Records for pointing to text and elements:
----
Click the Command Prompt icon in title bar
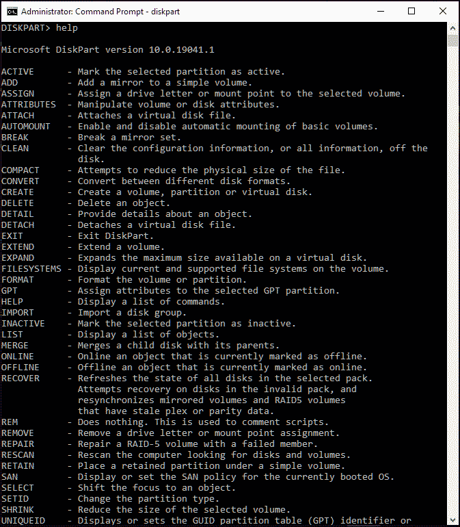The width and height of the screenshot is (460, 527). click(12, 12)
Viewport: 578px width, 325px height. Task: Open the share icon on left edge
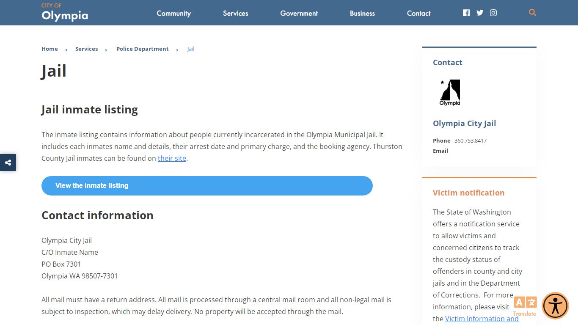pos(8,163)
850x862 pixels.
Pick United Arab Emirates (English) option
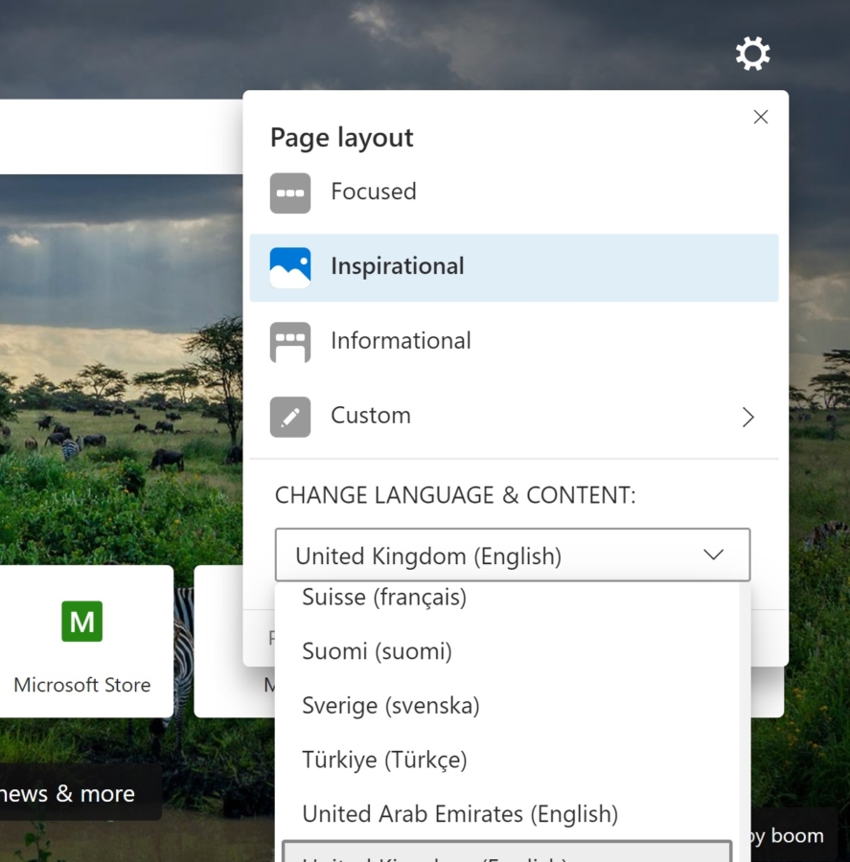point(460,814)
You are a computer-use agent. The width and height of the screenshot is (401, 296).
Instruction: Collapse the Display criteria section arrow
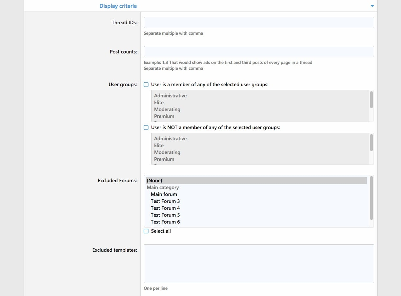(372, 6)
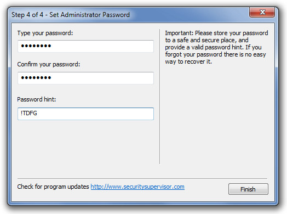Click the Finish button
287x214 pixels.
248,189
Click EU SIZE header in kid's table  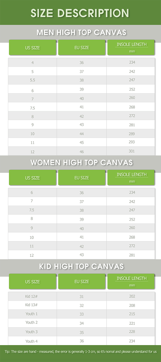coord(82,281)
----
What is needed: Arrange the records as a numbered list, from the start through the line that contains "point(460,814)", omitting blank lines. Leave the pictures out of the answer.

Solution:
1. Click the Command Prompt icon in title bar
2. The width and height of the screenshot is (460, 527). click(12, 12)
3. Viewport: 578px width, 325px height. Task: Open the share icon on left edge
4. pos(8,163)
5. 850x862 pixels.
6. Pick United Arab Emirates (English) option
7. point(460,814)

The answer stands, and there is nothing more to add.